▸ Provided data
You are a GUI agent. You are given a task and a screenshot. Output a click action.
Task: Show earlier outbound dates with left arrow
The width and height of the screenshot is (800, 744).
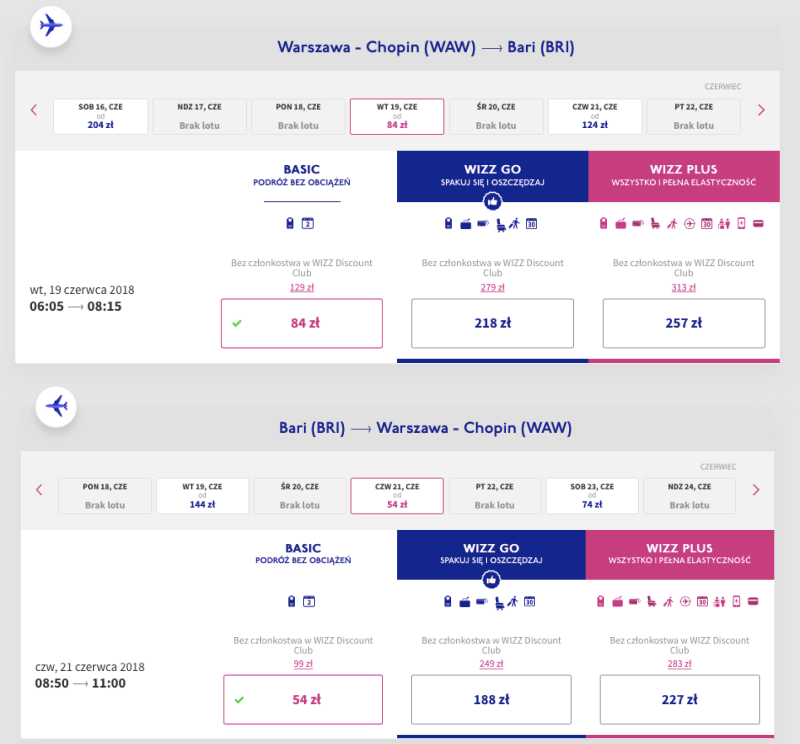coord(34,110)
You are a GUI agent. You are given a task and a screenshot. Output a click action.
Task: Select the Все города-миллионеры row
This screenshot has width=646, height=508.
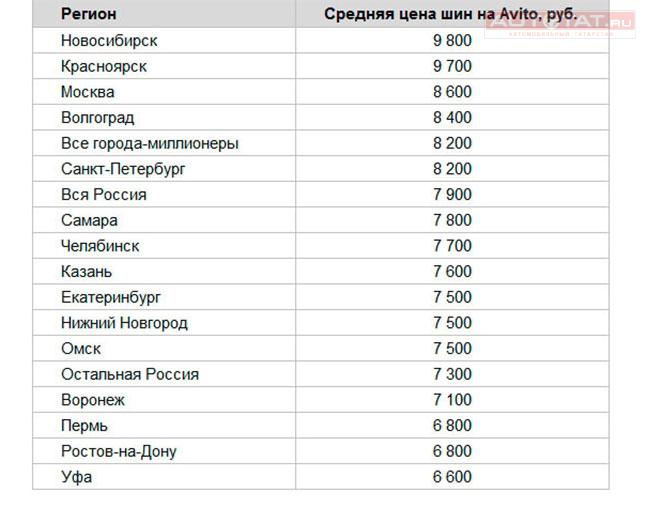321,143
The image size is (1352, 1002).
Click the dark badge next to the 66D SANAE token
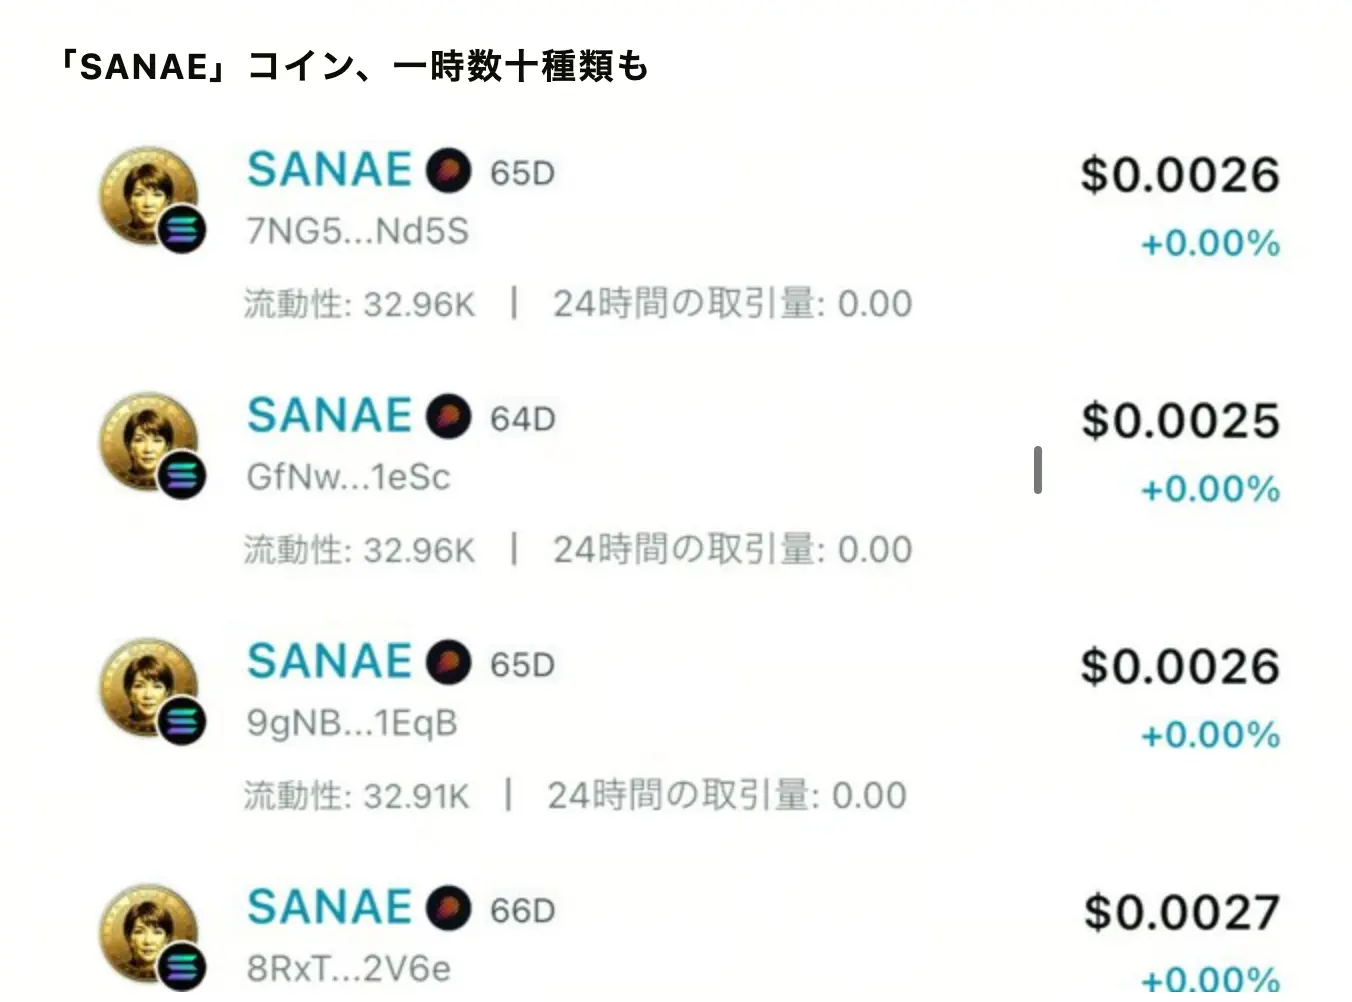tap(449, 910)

...

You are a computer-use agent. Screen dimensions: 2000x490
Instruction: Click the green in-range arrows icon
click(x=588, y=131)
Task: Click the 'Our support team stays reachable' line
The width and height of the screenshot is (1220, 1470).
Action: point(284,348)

==

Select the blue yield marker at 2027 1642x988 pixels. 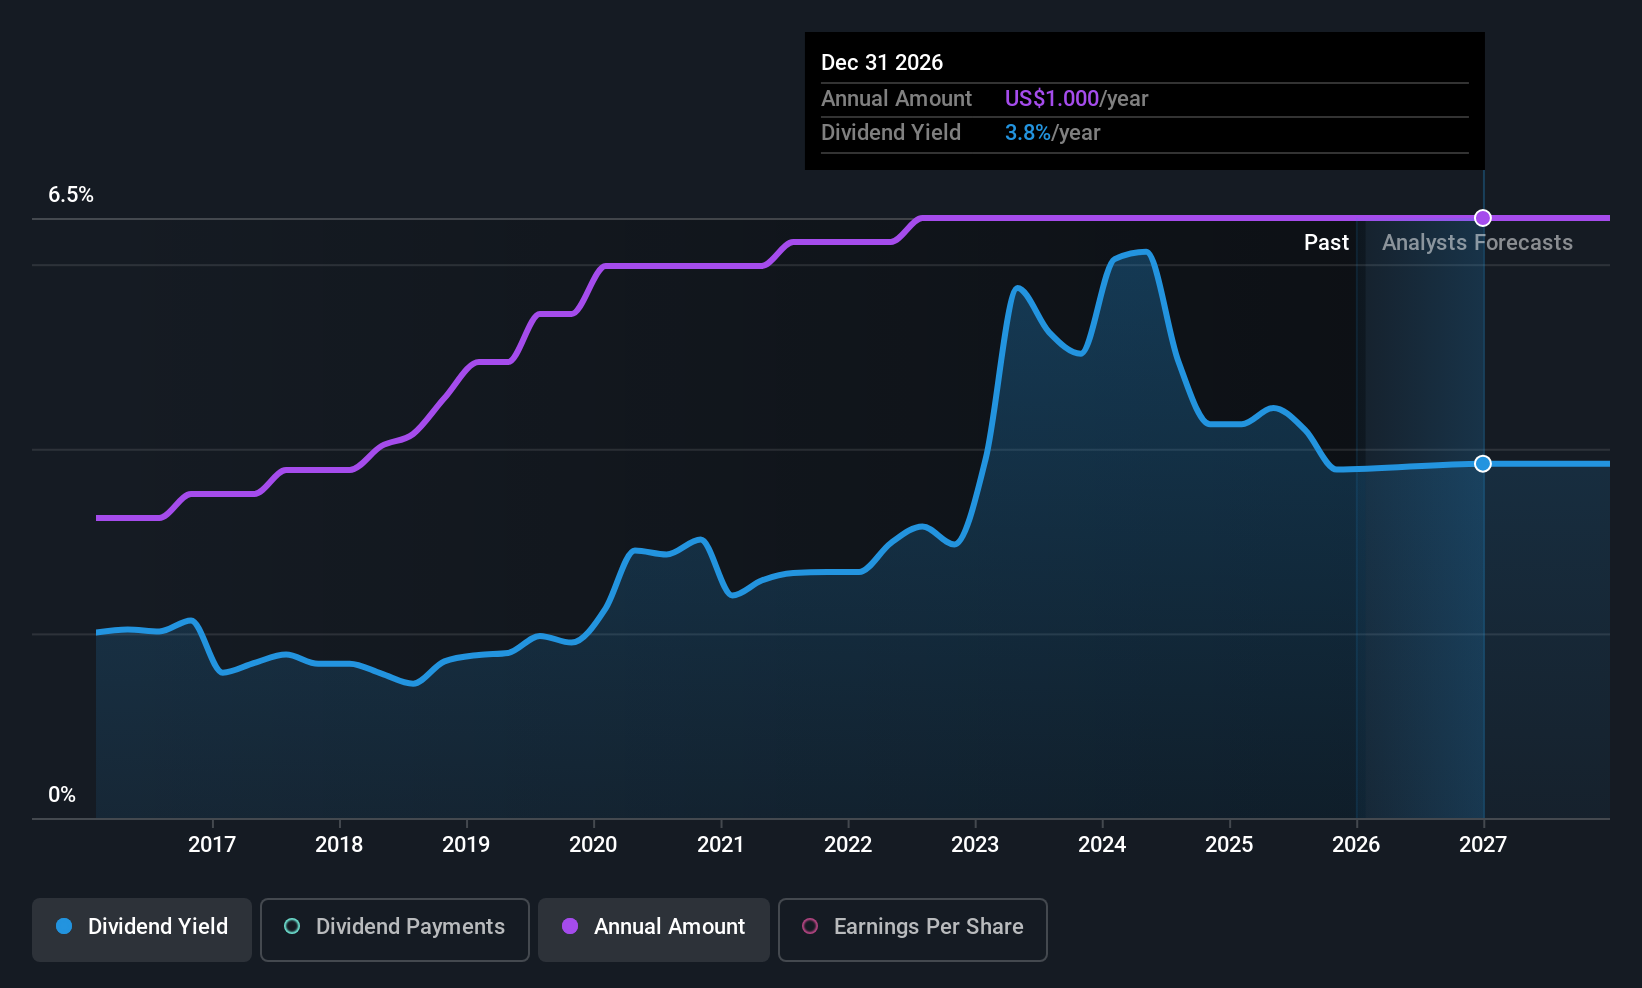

▸ To do
Beginning with the line holding "You are a computer-use" and ending with the line holding "Task: Click the", write out the stretch of material above exactly; add no further lines.

▸ Answer to this exercise
You are a computer-use agent. Screen dimensions: 2000x490
Instruction: Click the green in-range arrows icon
click(x=588, y=131)
Task: Click the 'Our support team stays reachable' line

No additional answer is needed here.